Going gin is the game's namesake move and its biggest single-hand payoff. Zero deadwood, full bonus, no lay-offs allowed against you.

Quick answer: Going gin means arranging all ten of your cards into melds so you have zero deadwood. It's the best way to end a hand: you score a 25-point bonus plus your opponent's entire deadwood total, and because you have no unmatched cards, they can't lay off anything onto your melds.

What gin looks like

Your ten cards split perfectly into melds - for example two runs and a set - leaving no unmatched card at all. Your deadwood is zero. Instead of knocking, you declare gin, laying your whole hand down complete.

Why it pays so well

Going gin earns a 25-point bonus on top of your opponent's full deadwood count, and crucially it blocks lay-offs: they can't shave their total by adding cards to your melds, the way they could against a normal knock. That makes gin both higher-scoring and safer than a plain knock.

Gin versus a safe knock

The catch is time. Holding out for gin means more turns, and more chances for your opponent to go out first or undercut you. If you draw an eleventh card that completes everything, that's Big Gin - an even larger bonus. Weighing gin against an early knock is the core tension of the game.

Related questions

What is Big Gin?

Big Gin happens when the card you draw completes your hand so that all eleven cards - your ten plus the one you just drew - form melds with zero deadwood, and you don't discard. It's rarer than ordinary gin and pays a bigger bonus, typically 31 points (some rules use 25), plus your opponent's deadwood.

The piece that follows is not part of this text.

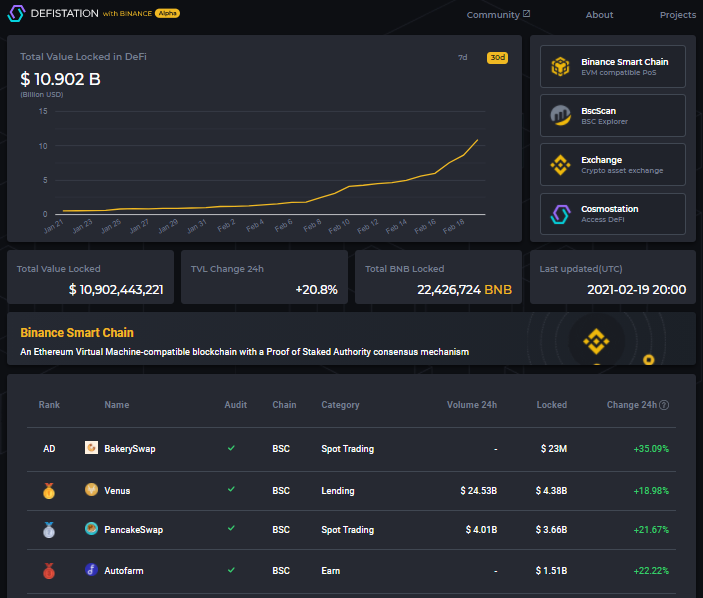The width and height of the screenshot is (703, 598).
Task: Switch chart range to 7d
Action: pyautogui.click(x=463, y=57)
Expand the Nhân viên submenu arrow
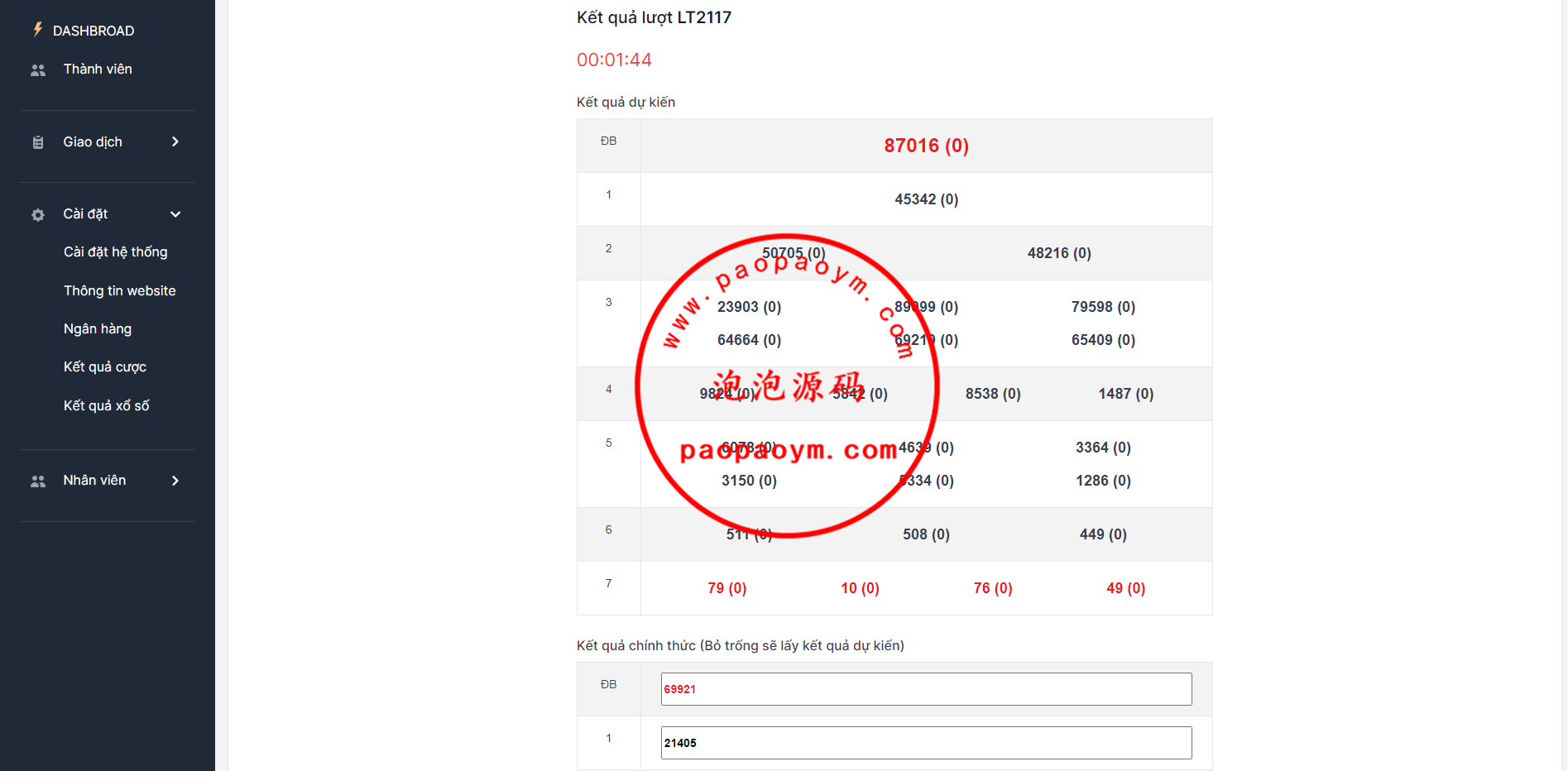The height and width of the screenshot is (771, 1568). point(175,481)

What does it mean to knock in gin rummy?

Knocking ends the hand. You may knock the moment your unmatched cards - your deadwood - total ten points or fewer. You lay down your melds and your deadwood, your opponent lays off what they can, and the player with the lower deadwood scores the difference. Knock too greedily and you risk being undercut.

How is gin rummy scored?

When a hand ends, the knocker scores the difference between the two players' deadwood totals. Going gin adds a 25-point bonus (and the opponent can't lay off). If the defender ties or beats the knocker, that's an undercut, worth the difference plus a 25-point bonus. Match bonuses reward winning the game and each hand.